Nowhere in the spec does it specify what value to assume for the initial
round trip time. When that first NEW frame goes out, the client will not
have had an actual PING/PONG interaction with the server yet, so an
arbitrary number needs to be chosen. I am using iaxclient, it sets the
initial round trip time to 100ms.

In terms of protocol, none of this matters of course because UDP frames
have no guarantee to arrive on time or in order. Asterisk needs to be
able to deal with duplicate NEW frames.

Another problem with the patch:

Upon closer reading of the section 6.2.2, it appears that asterisk must
send an ACCEPT frame in response to this duplicate NEW frame. The patch
as it stands does not yield this behavior. Asterisk will just ignore the
duplicate NEW frame. The spec seems correct in this case. When asterisk
encounters a duplicate NEW frame, it cannot assume that the client
received its first ACCEPT frame.

I will rework the patch to take all of these things into account.

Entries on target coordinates
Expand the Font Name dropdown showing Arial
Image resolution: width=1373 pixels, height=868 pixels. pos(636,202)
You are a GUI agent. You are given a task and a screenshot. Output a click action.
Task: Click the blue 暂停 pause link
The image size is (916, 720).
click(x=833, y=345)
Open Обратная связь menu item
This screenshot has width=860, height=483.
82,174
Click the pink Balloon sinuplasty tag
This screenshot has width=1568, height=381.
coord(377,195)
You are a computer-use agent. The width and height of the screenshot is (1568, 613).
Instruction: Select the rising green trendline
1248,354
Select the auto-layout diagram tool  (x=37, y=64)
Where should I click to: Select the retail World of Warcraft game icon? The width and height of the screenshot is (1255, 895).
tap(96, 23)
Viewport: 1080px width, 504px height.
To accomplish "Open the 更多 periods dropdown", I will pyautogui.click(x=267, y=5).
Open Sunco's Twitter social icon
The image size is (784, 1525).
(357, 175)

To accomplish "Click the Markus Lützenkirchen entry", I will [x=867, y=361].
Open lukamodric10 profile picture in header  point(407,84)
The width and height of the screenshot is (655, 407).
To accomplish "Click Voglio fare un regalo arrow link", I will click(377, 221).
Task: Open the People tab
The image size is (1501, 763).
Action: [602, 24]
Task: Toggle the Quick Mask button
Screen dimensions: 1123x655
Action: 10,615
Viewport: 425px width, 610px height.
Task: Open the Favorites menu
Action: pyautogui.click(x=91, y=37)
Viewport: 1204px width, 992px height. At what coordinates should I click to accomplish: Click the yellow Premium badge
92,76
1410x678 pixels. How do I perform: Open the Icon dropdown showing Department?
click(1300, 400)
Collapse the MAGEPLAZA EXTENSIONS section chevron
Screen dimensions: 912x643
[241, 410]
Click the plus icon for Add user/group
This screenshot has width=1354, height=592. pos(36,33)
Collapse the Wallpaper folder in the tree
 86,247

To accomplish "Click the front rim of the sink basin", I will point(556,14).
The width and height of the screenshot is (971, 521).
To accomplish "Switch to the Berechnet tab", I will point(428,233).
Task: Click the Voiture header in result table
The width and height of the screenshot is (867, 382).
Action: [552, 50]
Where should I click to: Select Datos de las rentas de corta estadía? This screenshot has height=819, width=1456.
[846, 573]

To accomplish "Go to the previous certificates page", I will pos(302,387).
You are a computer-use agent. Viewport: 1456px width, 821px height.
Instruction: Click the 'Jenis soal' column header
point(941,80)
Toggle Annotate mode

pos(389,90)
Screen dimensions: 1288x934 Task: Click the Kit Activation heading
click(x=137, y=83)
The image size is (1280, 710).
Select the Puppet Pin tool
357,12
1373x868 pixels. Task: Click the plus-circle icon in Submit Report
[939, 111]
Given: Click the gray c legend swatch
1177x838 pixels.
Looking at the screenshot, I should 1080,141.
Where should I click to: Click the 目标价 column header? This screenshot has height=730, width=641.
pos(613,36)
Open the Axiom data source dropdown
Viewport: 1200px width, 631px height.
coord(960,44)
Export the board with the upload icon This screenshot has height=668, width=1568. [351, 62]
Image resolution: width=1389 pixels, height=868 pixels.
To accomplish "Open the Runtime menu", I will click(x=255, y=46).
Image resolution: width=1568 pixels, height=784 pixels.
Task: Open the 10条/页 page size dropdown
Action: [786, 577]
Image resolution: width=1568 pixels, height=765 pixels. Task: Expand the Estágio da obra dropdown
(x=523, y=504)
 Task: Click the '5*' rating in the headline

- Task objective:
Write out the part of the post on duplicate NEW frames that runs from "In terms of" up to and including "things into account.".

- Output below:
In terms of protocol, none of this matters of course because UDP frames
have no guarantee to arrive on time or in order. Asterisk needs to be
able to deal with duplicate NEW frames.

Another problem with the patch:

Upon closer reading of the section 6.2.2, it appears that asterisk must
send an ACCEPT frame in response to this duplicate NEW frame. The patch
as it stands does not yield this behavior. Asterisk will just ignore the
duplicate NEW frame. The spec seems correct in this case. When asterisk
encounters a duplicate NEW frame, it cannot assume that the client
received its first ACCEPT frame.

I will rework the patch to take all of these things into account.